++++ Kaynak metin ++++
Danıştay 6. Daire, Esas No: 2017/5336, Karar No: 2021/2186

Danıştay 6. Daire Başkanlığı 2017/5336 E. , 2021/2186 K.

    “İçtihat Metni”

    T.C.
    D A N I Ş T A Y
    ALTINCI DAİRE
    Esas No : 2017/5336
    Karar No : 2021/2186

    TEMYİZ EDEN (DAVALI) : … Bakanlığı/…
    VEKİLİ : Av. …

    MÜDAHİL (DAVALI YANINDA) : … İdaresi Başkanlığı/…
    VEKİLİ : Av. …

    KARŞI TARAF (DAVACI) : … Odası (… Şubesi)
    VEKİLİ : Av. …

    İSTEMİN KONUSU : … Bölge İdare Mahkemesi … İdari Dava Dairesinin … tarih ve E:…, K:… sayılı kararının temyizen incelenerek bozulması istenilmektedir.

    YARGILAMA SÜRECİ :
    Dava konusu istem: Ankara ili, Çankaya ilçesi, … Mahallesi … ve … parsellere yönelik hazırlanan 2023 Başkent 1/25000 ölçekli ve 1/5000 ölçekli nazım imar planları ile 1/1000 uygulama imar planı değişikliğine ilişkin Çevre ve Şehircilik Bakanlığının 13/02/2015 tarihli onay işleminin iptali istenilmiştir.
    İlk Derece Mahkemesi kararının özeti: … İdare Mahkemesinin … tarih ve E:…, K:… sayılı kararında; İdiasını ispatla mükellef olan davacının dava dilekçesinde gösterdiği deliller arasında keşif ve bilirkişi incelemesinin bulunduğu, bu doğrultuda idare mahkemesi tarafından mahallinde keşif ve bilirkişi incelemesi yaptırılmasına karar verildiği, ancak davacıdan yatırması istenilen bilirkişi ücreti ve keşif harcının yatırılmadığı, bu nedenle davacının iddiasını ispatlamada, keşif ve bilirkişi delil ikamesinden vazgeçmiş sayıldığı, bu nedenle davacının iddiasını ispatlayamadığı sonucuna varıldığından dava konusu işlemde hukuka aykırılık bulunmadığı gerekçesiyle davanın reddine karar verilmiştir.
++++ Verilen öğeler ++++
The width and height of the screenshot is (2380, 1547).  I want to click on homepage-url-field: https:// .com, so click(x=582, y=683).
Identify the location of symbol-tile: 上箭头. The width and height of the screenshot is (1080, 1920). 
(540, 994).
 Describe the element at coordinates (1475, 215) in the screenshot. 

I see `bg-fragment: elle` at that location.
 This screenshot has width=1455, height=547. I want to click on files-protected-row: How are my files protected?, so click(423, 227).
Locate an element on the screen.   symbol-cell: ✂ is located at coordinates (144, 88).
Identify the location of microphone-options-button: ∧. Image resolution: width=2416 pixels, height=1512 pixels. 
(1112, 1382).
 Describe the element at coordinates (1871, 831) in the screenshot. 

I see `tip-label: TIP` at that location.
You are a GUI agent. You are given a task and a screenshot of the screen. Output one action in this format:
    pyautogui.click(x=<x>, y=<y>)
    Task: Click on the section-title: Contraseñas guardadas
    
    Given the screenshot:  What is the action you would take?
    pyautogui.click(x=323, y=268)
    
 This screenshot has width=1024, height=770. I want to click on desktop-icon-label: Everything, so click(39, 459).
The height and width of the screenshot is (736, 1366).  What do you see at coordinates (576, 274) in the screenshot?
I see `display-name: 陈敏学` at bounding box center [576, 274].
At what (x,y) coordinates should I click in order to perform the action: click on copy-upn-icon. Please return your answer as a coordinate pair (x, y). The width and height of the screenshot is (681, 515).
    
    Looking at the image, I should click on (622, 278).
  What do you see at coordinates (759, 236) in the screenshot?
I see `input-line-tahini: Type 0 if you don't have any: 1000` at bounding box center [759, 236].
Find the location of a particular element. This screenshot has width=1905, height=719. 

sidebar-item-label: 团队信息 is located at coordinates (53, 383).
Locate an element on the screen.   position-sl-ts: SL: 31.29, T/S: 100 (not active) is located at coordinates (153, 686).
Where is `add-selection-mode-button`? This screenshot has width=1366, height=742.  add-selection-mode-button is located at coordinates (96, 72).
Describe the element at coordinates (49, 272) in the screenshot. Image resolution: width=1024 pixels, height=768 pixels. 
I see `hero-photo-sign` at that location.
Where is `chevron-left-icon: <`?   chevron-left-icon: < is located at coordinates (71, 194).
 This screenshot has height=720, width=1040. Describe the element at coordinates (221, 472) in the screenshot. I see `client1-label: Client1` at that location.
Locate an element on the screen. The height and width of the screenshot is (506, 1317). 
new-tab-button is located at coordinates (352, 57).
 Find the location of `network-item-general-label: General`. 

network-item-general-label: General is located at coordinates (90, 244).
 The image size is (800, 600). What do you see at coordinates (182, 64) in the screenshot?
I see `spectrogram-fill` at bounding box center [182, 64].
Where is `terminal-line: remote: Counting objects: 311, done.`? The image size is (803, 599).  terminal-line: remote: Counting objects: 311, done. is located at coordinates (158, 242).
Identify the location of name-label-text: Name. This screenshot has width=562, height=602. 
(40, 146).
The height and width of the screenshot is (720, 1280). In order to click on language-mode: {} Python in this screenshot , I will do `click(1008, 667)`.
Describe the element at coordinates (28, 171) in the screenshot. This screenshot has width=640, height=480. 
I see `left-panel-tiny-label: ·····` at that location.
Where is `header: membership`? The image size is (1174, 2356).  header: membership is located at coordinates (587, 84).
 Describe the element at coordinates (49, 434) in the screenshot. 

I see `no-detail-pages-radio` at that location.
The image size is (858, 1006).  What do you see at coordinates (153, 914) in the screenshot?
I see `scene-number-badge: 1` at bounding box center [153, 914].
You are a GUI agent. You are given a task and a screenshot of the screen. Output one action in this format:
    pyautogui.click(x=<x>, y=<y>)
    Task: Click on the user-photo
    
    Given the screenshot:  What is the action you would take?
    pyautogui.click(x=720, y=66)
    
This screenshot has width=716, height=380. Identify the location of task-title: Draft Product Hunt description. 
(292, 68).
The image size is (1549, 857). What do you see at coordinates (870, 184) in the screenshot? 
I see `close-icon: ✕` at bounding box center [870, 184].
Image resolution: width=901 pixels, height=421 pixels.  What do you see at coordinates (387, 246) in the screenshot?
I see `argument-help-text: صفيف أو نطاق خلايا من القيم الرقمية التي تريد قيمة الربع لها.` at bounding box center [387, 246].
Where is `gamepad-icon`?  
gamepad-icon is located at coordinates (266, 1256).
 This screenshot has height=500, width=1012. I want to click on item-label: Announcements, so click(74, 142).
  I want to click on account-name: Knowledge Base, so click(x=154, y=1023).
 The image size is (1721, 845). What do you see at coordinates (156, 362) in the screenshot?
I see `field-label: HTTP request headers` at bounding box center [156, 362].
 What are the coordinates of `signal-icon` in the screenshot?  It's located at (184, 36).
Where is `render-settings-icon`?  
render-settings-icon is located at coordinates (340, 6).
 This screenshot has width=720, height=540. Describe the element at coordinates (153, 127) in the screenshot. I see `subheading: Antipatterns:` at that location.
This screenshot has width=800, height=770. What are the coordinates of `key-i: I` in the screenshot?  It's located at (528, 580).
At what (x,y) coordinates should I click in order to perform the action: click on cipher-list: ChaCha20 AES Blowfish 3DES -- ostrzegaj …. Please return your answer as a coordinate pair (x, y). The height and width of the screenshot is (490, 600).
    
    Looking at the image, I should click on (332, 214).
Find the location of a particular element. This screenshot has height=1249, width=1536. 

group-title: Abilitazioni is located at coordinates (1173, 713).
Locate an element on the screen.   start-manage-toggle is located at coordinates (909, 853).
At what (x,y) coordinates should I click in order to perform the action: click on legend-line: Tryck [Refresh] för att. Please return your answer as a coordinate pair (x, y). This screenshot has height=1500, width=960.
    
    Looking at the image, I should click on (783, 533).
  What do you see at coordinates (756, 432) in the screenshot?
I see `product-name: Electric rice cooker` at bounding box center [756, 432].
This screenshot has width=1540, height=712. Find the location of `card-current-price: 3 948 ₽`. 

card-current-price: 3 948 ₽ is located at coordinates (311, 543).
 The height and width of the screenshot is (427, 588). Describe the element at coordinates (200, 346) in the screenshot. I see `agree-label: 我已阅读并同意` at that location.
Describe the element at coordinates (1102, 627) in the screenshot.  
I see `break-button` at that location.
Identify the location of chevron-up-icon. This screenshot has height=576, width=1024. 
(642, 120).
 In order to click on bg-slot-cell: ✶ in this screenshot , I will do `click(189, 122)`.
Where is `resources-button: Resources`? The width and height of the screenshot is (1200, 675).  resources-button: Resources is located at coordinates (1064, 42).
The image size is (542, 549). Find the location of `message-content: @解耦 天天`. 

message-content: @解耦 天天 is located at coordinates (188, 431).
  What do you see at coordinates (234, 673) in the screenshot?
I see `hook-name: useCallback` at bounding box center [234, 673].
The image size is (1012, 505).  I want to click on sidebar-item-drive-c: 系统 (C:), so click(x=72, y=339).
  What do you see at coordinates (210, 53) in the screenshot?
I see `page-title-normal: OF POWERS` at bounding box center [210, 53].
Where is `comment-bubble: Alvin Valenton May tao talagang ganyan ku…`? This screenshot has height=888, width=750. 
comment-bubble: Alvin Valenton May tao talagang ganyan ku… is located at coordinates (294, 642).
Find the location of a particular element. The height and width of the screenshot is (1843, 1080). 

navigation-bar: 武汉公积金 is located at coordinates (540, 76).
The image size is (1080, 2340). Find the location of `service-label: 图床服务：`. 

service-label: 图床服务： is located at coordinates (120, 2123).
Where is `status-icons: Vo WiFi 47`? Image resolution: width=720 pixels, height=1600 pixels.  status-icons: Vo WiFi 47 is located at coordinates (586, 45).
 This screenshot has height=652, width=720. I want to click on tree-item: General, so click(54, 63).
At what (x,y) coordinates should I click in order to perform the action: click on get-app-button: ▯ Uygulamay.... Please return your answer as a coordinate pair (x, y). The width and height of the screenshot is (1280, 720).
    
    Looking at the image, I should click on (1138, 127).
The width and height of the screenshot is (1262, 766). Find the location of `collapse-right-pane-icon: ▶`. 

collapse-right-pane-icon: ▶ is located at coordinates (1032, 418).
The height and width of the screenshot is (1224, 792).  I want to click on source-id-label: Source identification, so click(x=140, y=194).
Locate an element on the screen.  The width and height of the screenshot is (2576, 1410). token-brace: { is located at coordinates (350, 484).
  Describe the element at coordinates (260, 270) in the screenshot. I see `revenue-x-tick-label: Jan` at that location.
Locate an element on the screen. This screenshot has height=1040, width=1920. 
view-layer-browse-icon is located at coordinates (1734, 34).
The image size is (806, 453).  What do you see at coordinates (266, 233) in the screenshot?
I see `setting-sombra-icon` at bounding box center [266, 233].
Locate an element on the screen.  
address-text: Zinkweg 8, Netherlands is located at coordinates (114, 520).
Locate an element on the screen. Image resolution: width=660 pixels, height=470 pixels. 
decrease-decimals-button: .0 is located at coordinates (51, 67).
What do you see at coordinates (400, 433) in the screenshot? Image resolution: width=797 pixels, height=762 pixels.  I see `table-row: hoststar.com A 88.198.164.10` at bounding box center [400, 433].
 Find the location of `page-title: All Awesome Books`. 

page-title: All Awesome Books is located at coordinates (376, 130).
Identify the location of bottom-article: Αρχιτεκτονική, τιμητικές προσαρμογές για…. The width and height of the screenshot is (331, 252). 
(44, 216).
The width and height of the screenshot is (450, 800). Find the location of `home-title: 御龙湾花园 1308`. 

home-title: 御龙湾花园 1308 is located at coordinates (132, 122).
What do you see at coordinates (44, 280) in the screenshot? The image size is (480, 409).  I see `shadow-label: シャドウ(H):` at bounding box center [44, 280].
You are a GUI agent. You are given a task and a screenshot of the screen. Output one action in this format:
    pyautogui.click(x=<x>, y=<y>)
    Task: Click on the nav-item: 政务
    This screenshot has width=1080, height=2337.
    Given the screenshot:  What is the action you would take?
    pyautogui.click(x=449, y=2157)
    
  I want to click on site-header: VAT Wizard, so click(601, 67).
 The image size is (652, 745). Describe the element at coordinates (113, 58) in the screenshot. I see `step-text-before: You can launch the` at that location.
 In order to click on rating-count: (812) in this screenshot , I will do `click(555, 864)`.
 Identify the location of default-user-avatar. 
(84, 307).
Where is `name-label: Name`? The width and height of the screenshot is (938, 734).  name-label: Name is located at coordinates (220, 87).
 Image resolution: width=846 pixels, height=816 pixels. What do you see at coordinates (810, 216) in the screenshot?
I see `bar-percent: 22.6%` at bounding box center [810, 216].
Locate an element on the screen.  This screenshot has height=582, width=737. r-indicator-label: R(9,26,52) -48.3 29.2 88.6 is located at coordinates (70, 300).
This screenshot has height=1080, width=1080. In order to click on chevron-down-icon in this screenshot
++++
Yukarıdaki Danıştay kararını hiçbir değişiklik yapmadan baştan sona tekrarlar mısın?

- **Beklenen çıktı**:
Danıştay 6. Daire, Esas No: 2017/5336, Karar No: 2021/2186

Danıştay 6. Daire Başkanlığı 2017/5336 E. , 2021/2186 K.

    “İçtihat Metni”

    T.C.
    D A N I Ş T A Y
    ALTINCI DAİRE
    Esas No : 2017/5336
    Karar No : 2021/2186

    TEMYİZ EDEN (DAVALI) : … Bakanlığı/…
    VEKİLİ : Av. …

    MÜDAHİL (DAVALI YANINDA) : … İdaresi Başkanlığı/…
    VEKİLİ : Av. …

    KARŞI TARAF (DAVACI) : … Odası (… Şubesi)
    VEKİLİ : Av. …

    İSTEMİN KONUSU : … Bölge İdare Mahkemesi … İdari Dava Dairesinin … tarih ve E:…, K:… sayılı kararının temyizen incelenerek bozulması istenilmektedir.

    YARGILAMA SÜRECİ :
    Dava konusu istem: Ankara ili, Çankaya ilçesi, … Mahallesi … ve … parsellere yönelik hazırlanan 2023 Başkent 1/25000 ölçekli ve 1/5000 ölçekli nazım imar planları ile 1/1000 uygulama imar planı değişikliğine ilişkin Çevre ve Şehircilik Bakanlığının 13/02/2015 tarihli onay işleminin iptali istenilmiştir.
    İlk Derece Mahkemesi kararının özeti: … İdare Mahkemesinin … tarih ve E:…, K:… sayılı kararında; İdiasını ispatla mükellef olan davacının dava dilekçesinde gösterdiği deliller arasında keşif ve bilirkişi incelemesinin bulunduğu, bu doğrultuda idare mahkemesi tarafından mahallinde keşif ve bilirkişi incelemesi yaptırılmasına karar verildiği, ancak davacıdan yatırması istenilen bilirkişi ücreti ve keşif harcının yatırılmadığı, bu nedenle davacının iddiasını ispatlamada, keşif ve bilirkişi delil ikamesinden vazgeçmiş sayıldığı, bu nedenle davacının iddiasını ispatlayamadığı sonucuna varıldığından dava konusu işlemde hukuka aykırılık bulunmadığı gerekçesiyle davanın reddine karar verilmiştir.